In 1924, a 22-year-old Ukranian Jewish woman named Lillian Leyb is the sole survivor when her family is massacred. Heartbroken at the loss of her two-year-old daughter and without any connections, Lillian travels to New York, where a distant cousin takes boarders and might be able to help Lillian make her way as a seamstress. Cold-blooded from her losses but ever the survivor, Lillian falls in with a successful Yiddish theater company on the Lower East Side, and thus begins her American life, which will take her from the cafes of Manhattan to the dirtiest bars in Alaska (and other places in between).

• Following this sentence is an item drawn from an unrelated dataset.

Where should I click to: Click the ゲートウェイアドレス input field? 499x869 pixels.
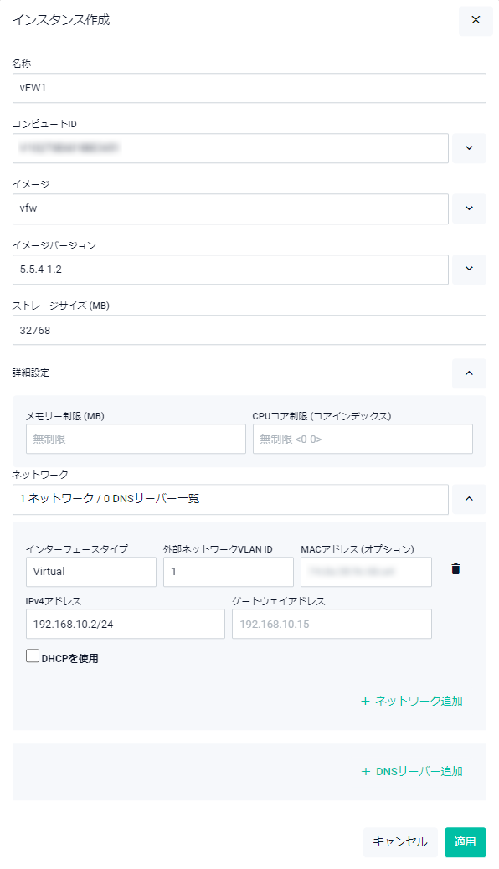tap(332, 624)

One of my friends recommended this book--it is her absolute favorite book ever. The New York Times and NPR seemed to have similar opinions, now that I've checked out their reviews. I liked it, but I found it's left me without a really deep impression. Bloom's historical research is very appreciated, and I was happy to read about a time in immigrant history that is relevant to so many Americans. In the end, I found Lillian a little unengaging, since her narrative meanders from character to character and since the author doesn't go out of her way to let us into Lillian's head. It is definitely an enjoyable, quick read, though, and I like that the book recognizes a fact about humanity: that in our lives, there is less continuity than we imagine there will be; there is rarely an arc that takes us from beginning to end with the people we imagine in the picture. Instead, most often, we cross paths with people we care about, and when our time together elapses we will more than likely never cross paths with them again.
On a slightly closer reading--Bloom makes one point that had not occurred to me before. If your parents die, you are an orphan. If your husband or wife dies, you are a widow(er). If your child dies--the worst of the three conditions--there is no special word for you. You are simply the parent of a dead child. Why don't we have a word, in English? Do other languages have a word?